▶ [WHAT THE TASK REQUIRES] Hand back, word for word, the lines from the one containing "Where should I" to the end of the records, both included, and leave out pictures.

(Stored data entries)
Start of Block

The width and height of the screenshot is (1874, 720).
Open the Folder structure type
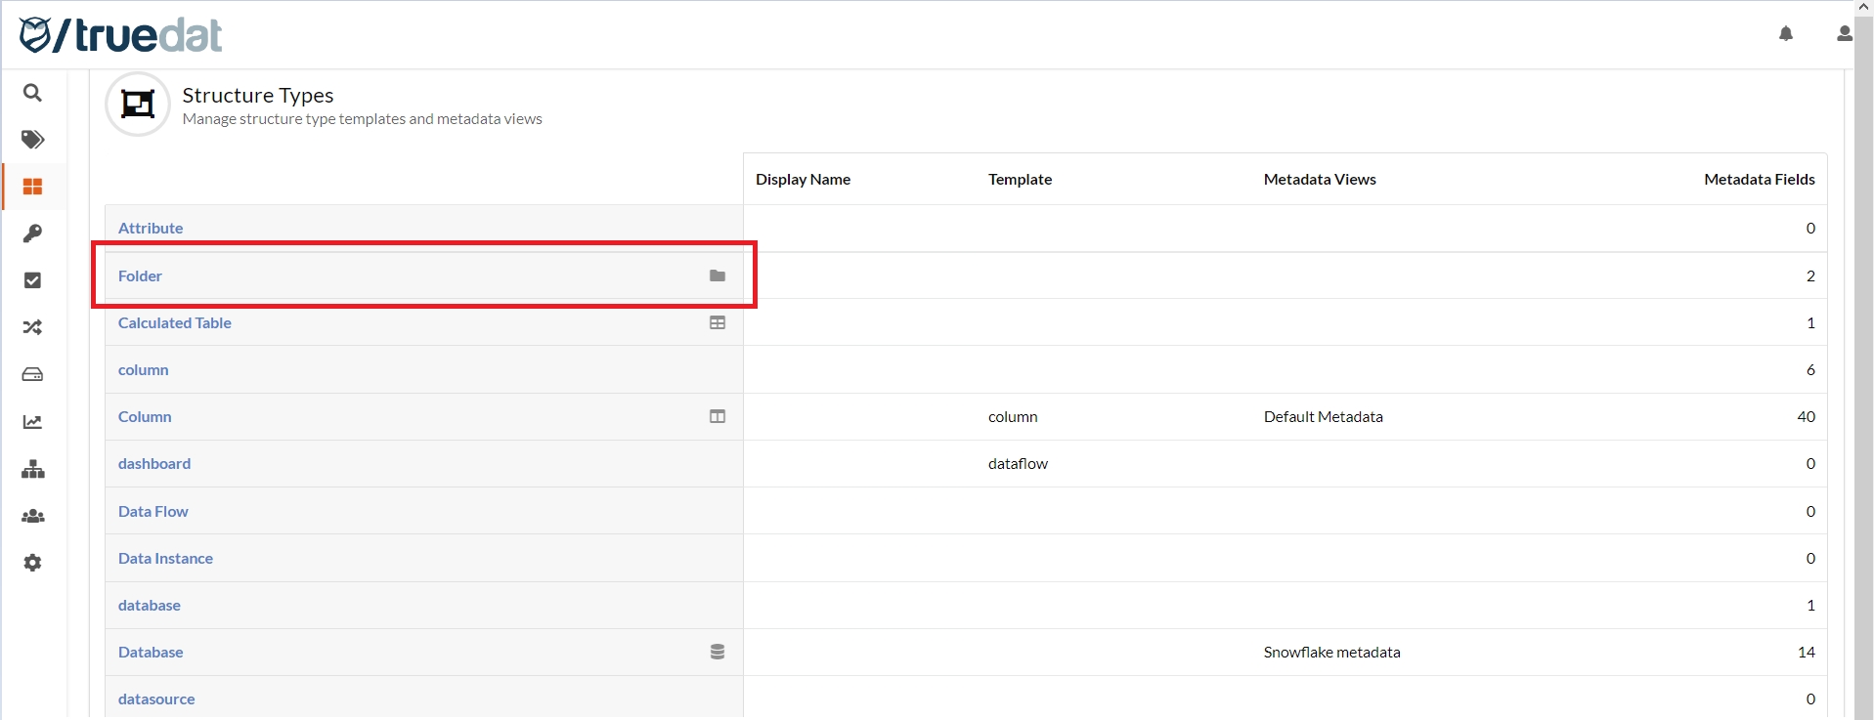(x=140, y=276)
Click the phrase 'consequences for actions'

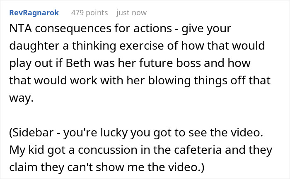click(x=104, y=29)
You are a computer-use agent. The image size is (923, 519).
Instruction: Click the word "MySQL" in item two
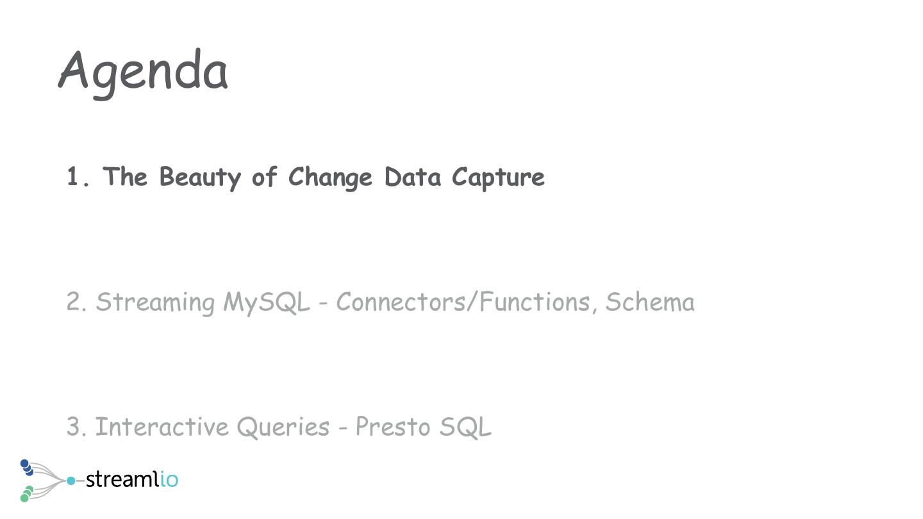point(266,302)
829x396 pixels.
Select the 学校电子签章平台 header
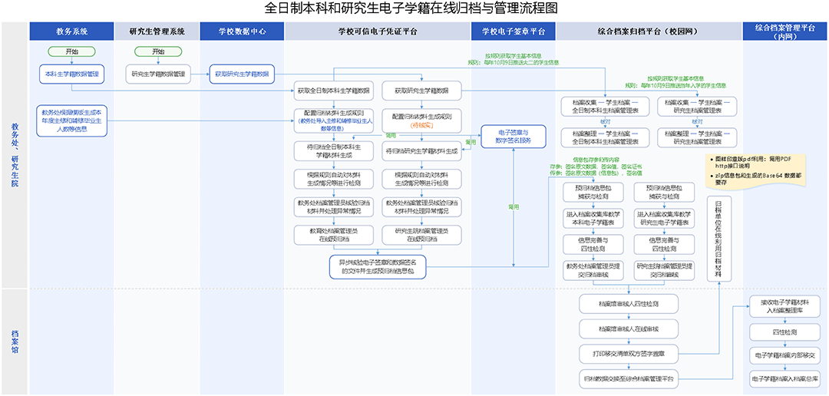[x=513, y=31]
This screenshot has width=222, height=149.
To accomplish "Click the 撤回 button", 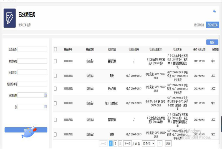I will coord(212,42).
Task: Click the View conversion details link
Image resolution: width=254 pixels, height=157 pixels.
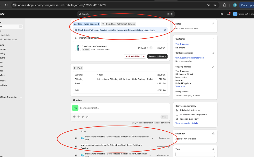Action: point(186,123)
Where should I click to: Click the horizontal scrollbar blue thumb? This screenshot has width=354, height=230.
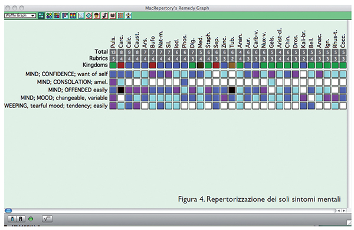pyautogui.click(x=8, y=211)
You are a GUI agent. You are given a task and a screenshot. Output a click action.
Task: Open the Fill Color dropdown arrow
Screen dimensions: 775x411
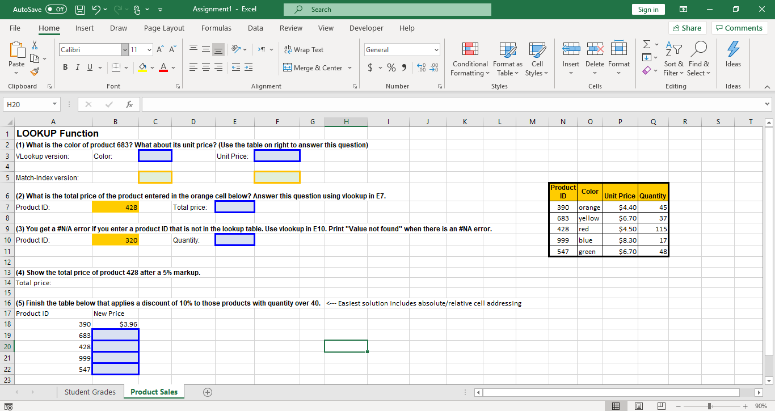[151, 67]
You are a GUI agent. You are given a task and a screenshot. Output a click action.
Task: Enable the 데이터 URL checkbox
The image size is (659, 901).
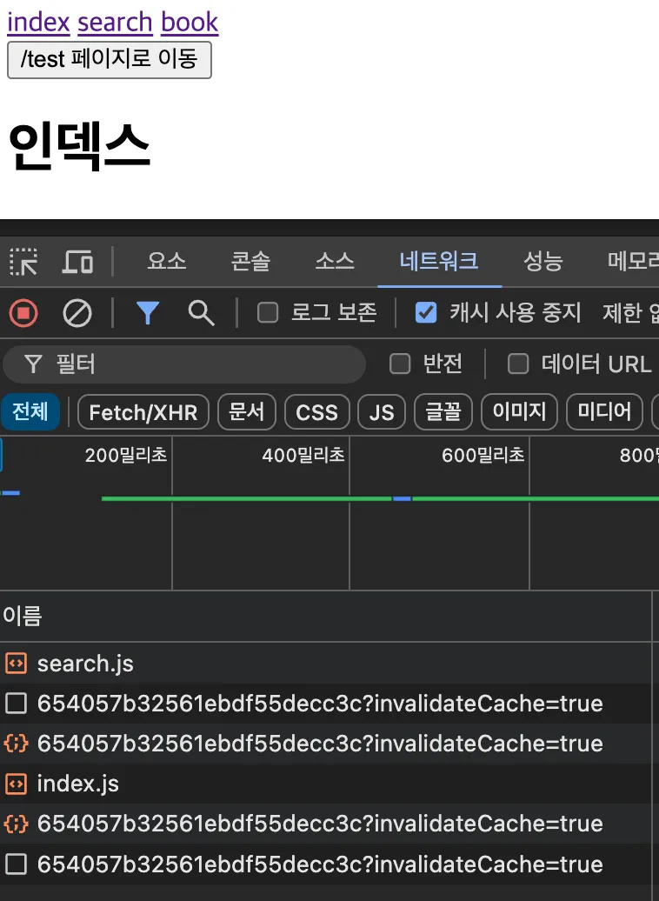click(518, 364)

End of Block

▶ [EXERCISE RESULT]
Where should I click to: Click the horizontal scrollbar blue thumb? This screenshot has width=354, height=230.
pyautogui.click(x=8, y=211)
You are a GUI agent. You are given a task and a screenshot. Output a click action.
Task: Open the Fill Color dropdown arrow
Screen dimensions: 775x411
[151, 67]
You are a GUI agent. You are given a task and a screenshot. Output a click action.
Task: Enable the 데이터 URL checkbox
The image size is (659, 901).
click(518, 364)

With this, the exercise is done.